All weed that’s fit to consume is medical. That’s the best solution in this case. The Guardian piece is instructive, specifically where the author misquotes me on this point at the end of our interview. Here’s the quote in context:
The Food and Drug Administration (FDA), Linn says, is torn between two extremes; the tourist advocates who want no regulation and the narcotics board who want laws in place. “I’m hoping that the FDA will not listen to the two extremes and … provide clear legal space for recreational use without conditions,” Linn says.
No. I’m hoping that the FDA will provide a clear legal space for pure cannabis flowers. That, as should be clear by now, is different from a legal space for recreational use without conditions. I think insisting on “space for recreational use without conditions” could ruin the legalization movement in Thailand; it has certainly slowed progress.
I am not complaining about a misquote; I’m grateful for it. I had a fine interview with the author who was diligent and genuinely curious. I’m saying: Look how easy it is for this false picture of legalization to grab ahold of our thinking.
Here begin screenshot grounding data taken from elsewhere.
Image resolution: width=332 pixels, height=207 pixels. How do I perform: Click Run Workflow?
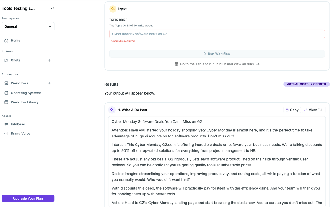tap(217, 54)
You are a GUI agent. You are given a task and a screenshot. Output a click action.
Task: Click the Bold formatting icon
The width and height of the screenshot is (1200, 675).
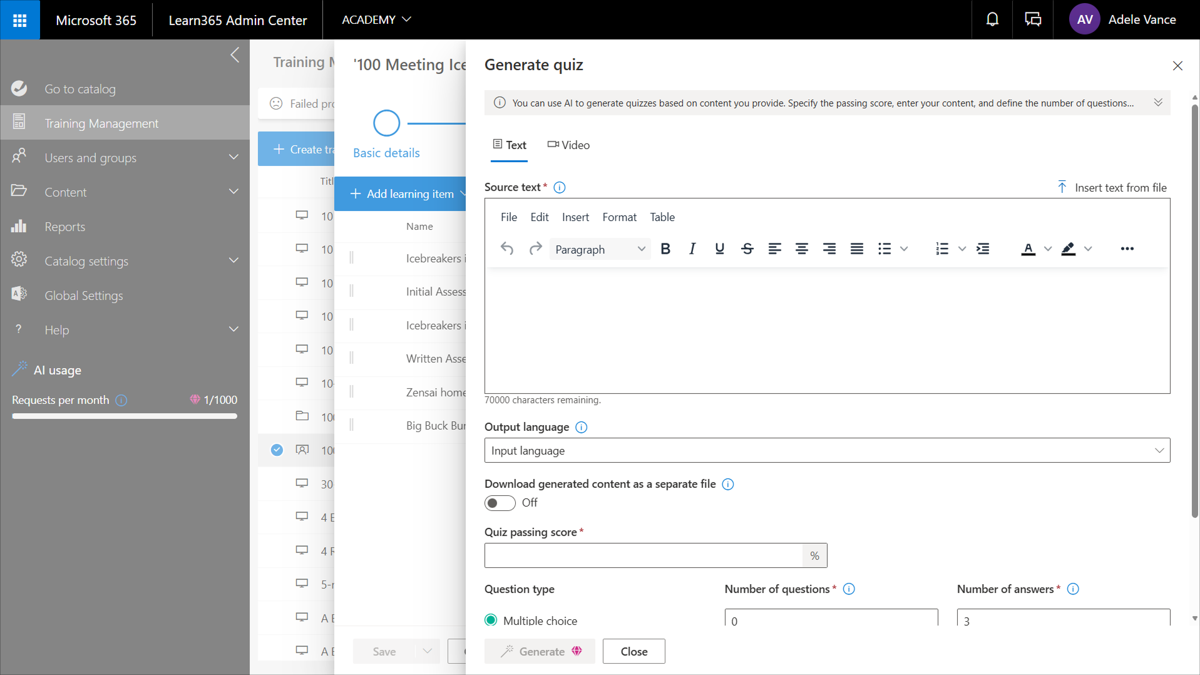click(665, 249)
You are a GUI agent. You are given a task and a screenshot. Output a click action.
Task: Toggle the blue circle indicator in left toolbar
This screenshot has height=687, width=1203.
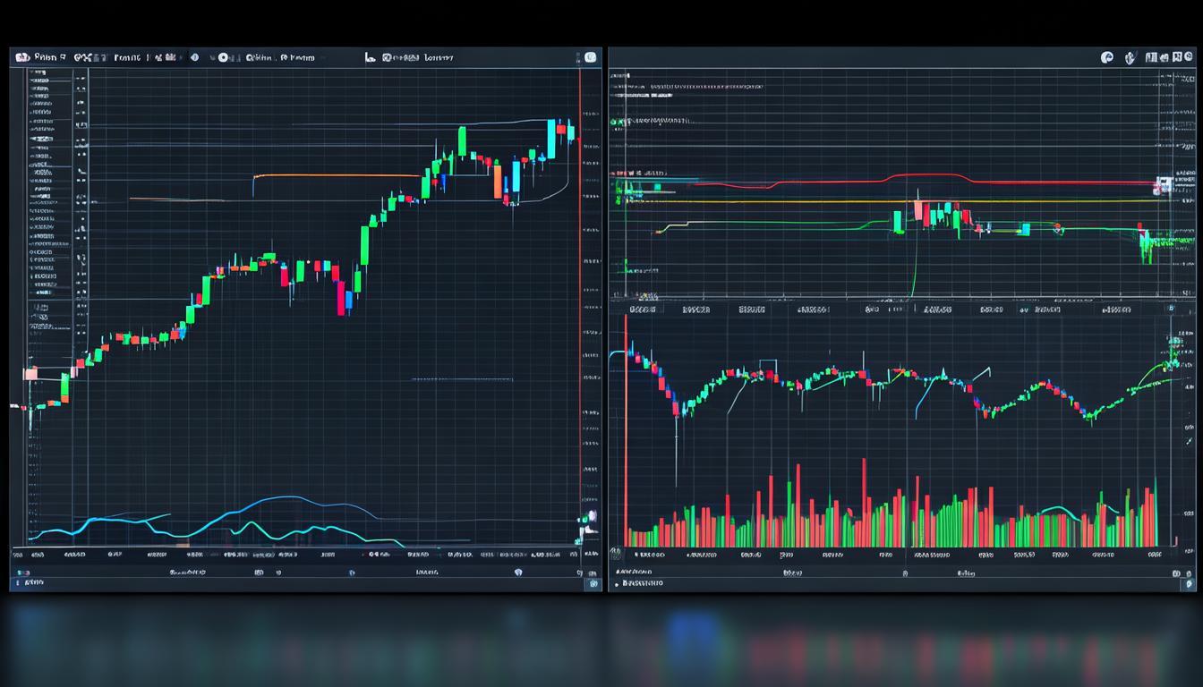tap(194, 57)
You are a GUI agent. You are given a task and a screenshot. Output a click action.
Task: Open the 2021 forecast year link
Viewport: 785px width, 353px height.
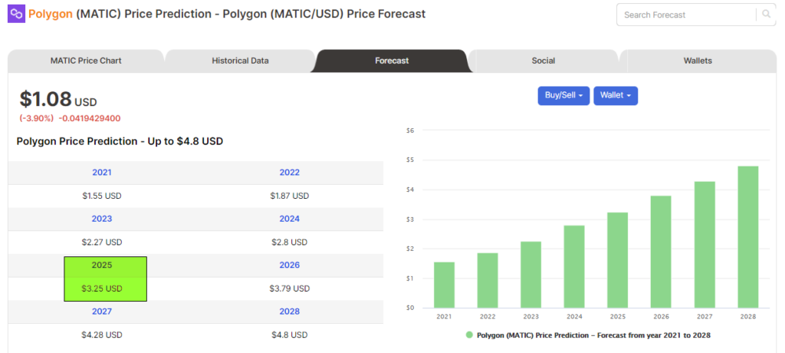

In the same article, there are two captions -- 2! -- that use recreational in the same bogus sense. I want to think they were written by the graphic department and give another example of how easy it is to accept a turn of phrase. The captions are so perfect they’re funny:
1. New legislation in Thailand could create a recreational cannabis market worth more than $400m in just a couple of years, according to some estimates.
2. Allowing recreational cannabis use could expand the current range of therapies available, say advocates.
Number 2 is especially rich as it shuffles the two categories so that X is expanding the range of not-X! By definition, recreational use cannot include therapies because therapies are medical.
Still, there is room for optimism. Many cannabis businesses are pressing on in Thailand and making news as they prepare for consumers in the new marketplace. A glance at a few of them however, reveals what could be a troubling trend. I wish nothing but the best for all these entrepreneurs. They are struggling against confusion written into regulations they have yet to see.
The new market depends on their freedom to develop products and services and the consumers’ freedom to make purchase decisions. The question is whether they will have the freedom to move within the cannabis market according to their sense of their customers’ needs.
What will legal reform of cannabis look like? 2 scenarios
Looking closer at these examples, I have two theories as to what these businesses tell us about what will make the Thai cannabis sector grow.
Theory A (The best-case scenario for high growth)
Flat-out legalization of recreational weed, which I think will lead to more legal wrangling later, or it could be with the legalization of medical marijuana understood as fundamentally pure cannabis flowers. This latter path would be the best outcome.
Theory B (Not the apocalypse, simply more of the same chaos)
The formula for making everything cannabis legal EXCEPT product that is over .03 percent THC or whatever becomes the overarching policy, while dispensaries continue to offer THC oil and cannabis oil with high THC content. In other words, the pessimists win the day, and very little changes. What is your take?